___ Given text ___

Publication Title

George Mason Law Review

Keywords

psychotherapist-patient privilege

Document Type

Article

Abstract

Surprisingly, there is no clear authority on implied waiver of the psychotherapist-patient privilege in federal courts. There is binding authority from the Supreme Court establishing the privilege, but the bold outlines of that decision have been blurred in the confusion about implied waiver.

This Article explores one aspect of that confusion: the popular "garden variety" approach, which favors plaintiffs with what the court deems garden variety, or "normal," mental distress. Although a few other scholars have written on the confusion in the law of implied waiver, this is the first article to look closely at the garden variety approach, which is emerging as the dominant approach.

It is also the first to survey the laws of the fifty states on implied waiver, as part of a "reason and experience" analysis under Evidence Rule 501. That rule states that privilege "shall be governed by the principles of the common law" as interpreted by the federal courts "in the light of reason and experience."

This Article traces the development of the garden variety approach to waiver of the psychotherapist-patient privilege in federal court, critiques that approach, and suggests an alternative. Part I begins with the history of the Supreme Court's adoption of the psychotherapist-patient privilege. It also looks at the context for the implied waiver issue-namely, the civil rights legislation under which the issue usually arises and the changing patterns of mental health treatment which make the issue so common. Part I concludes with a look at the federal court decisions on implied waiver, explaining the lack of clear authority and the three general approaches that have emerged, with emphasis on the dominant garden variety approach.

___ Extracted information ___

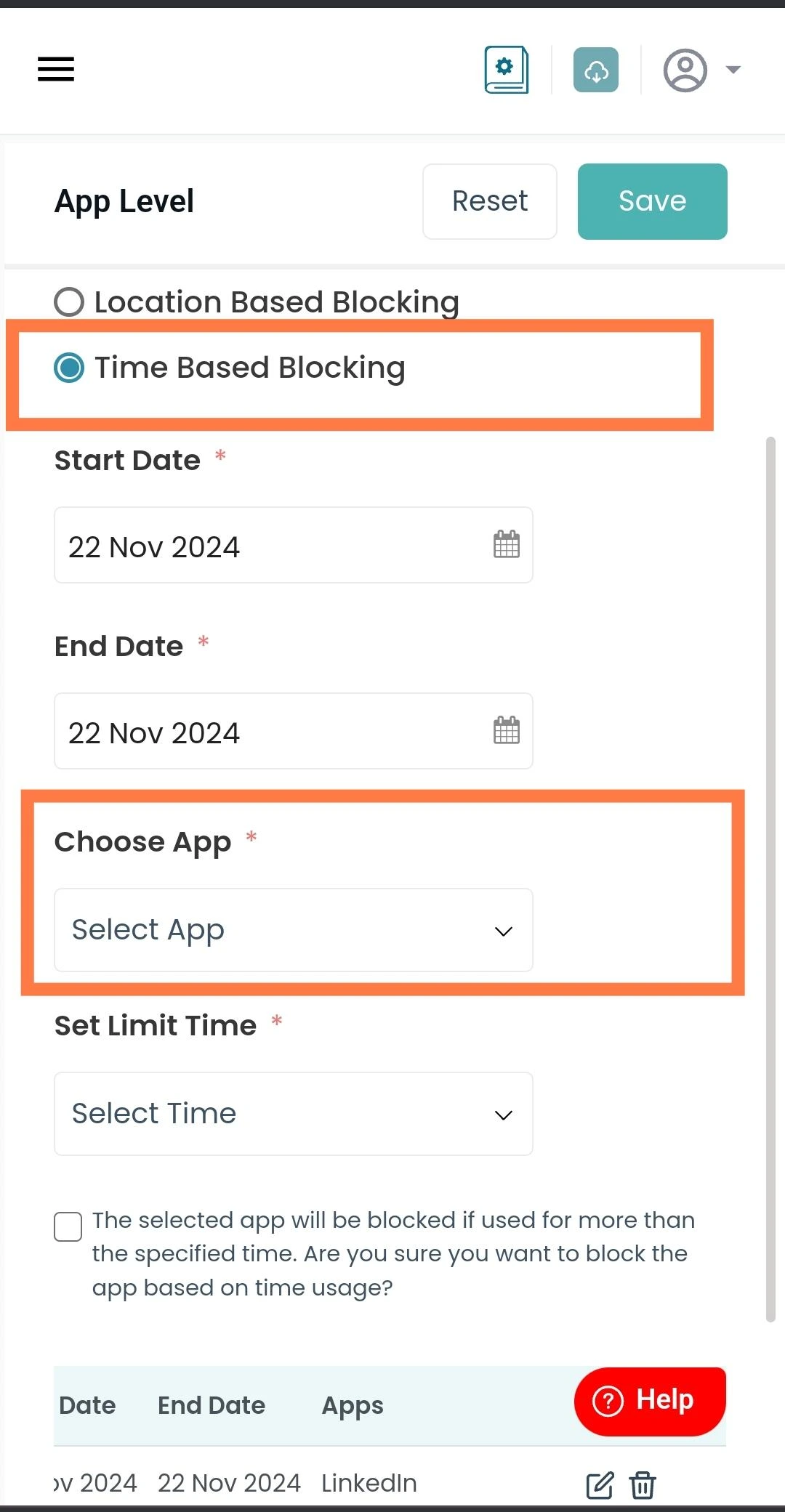The image size is (785, 1512).
Task: Tick the app blocking confirmation checkbox
Action: tap(68, 1226)
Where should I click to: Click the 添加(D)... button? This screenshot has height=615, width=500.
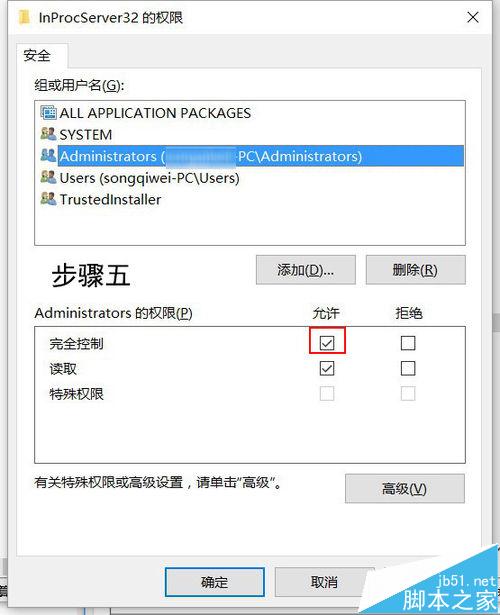305,270
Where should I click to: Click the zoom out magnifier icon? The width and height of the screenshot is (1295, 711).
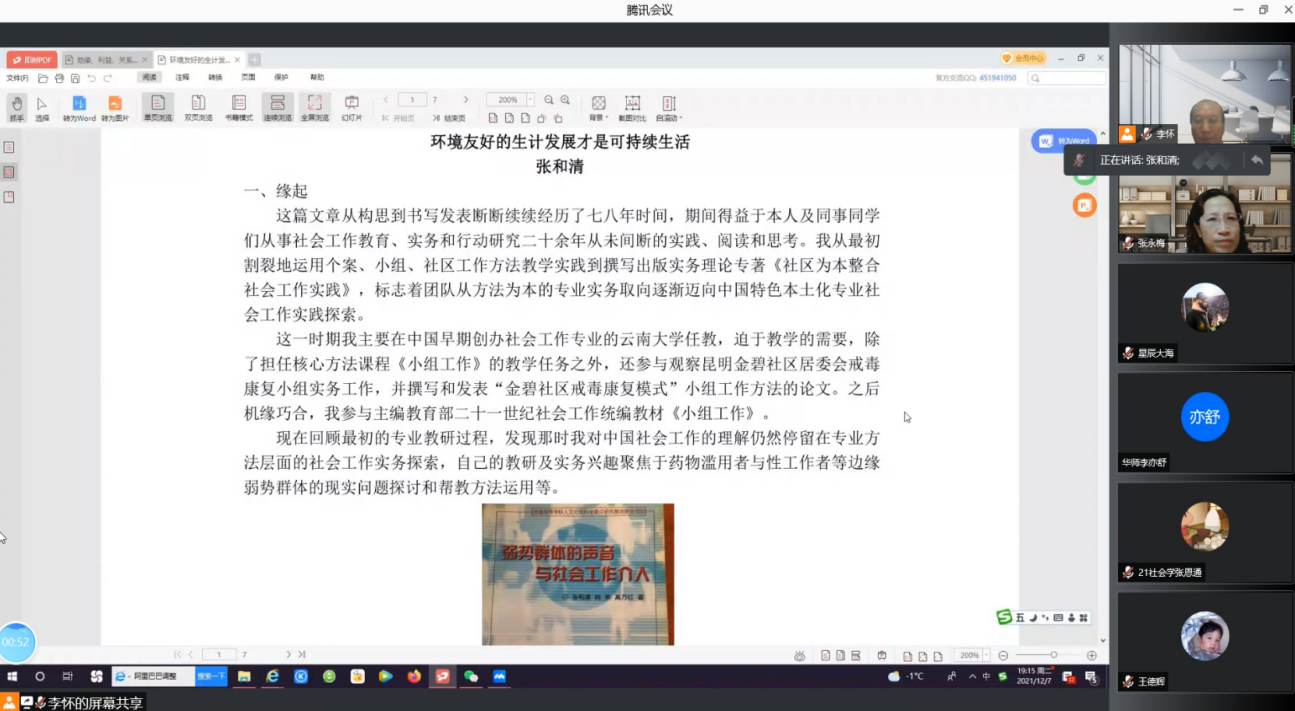(x=549, y=100)
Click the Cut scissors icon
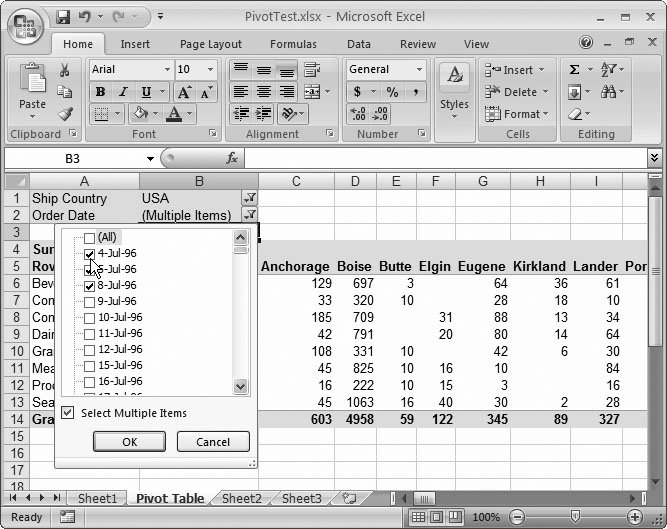 pos(65,70)

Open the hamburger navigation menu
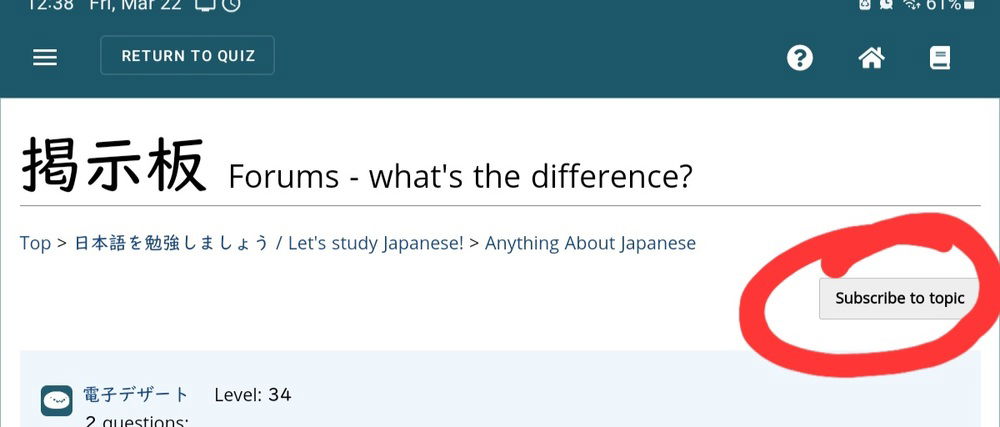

___

**Using the information:**
1. From the abstract, reproduce the passage word for word, starting with "This Article traces" and going on through "garden variety approach.".
2. Answer these questions from the abstract:
(a) Under which Evidence Rule is the "reason and experience" analysis carried out?
(b) Which approach to implied waiver is described as emerging as the dominant one?
(c) What does Part I begin with?
The records are separate material and have no connection to the abstract on the psychotherapist-patient privilege.

**Answers by task:**
1.
This Article traces the development of the garden variety approach to waiver of the psychotherapist-patient privilege in federal court, critiques that approach, and suggests an alternative. Part I begins with the history of the Supreme Court's adoption of the psychotherapist-patient privilege. It also looks at the context for the implied waiver issue-namely, the civil rights legislation under which the issue usually arises and the changing patterns of mental health treatment which make the issue so common. Part I concludes with a look at the federal court decisions on implied waiver, explaining the lack of clear authority and the three general approaches that have emerged, with emphasis on the dominant garden variety approach.

2.
(a) Evidence Rule 501.
(b) The "garden variety" approach.
(c) The history of the Supreme Court's adoption of the psychotherapist-patient privilege.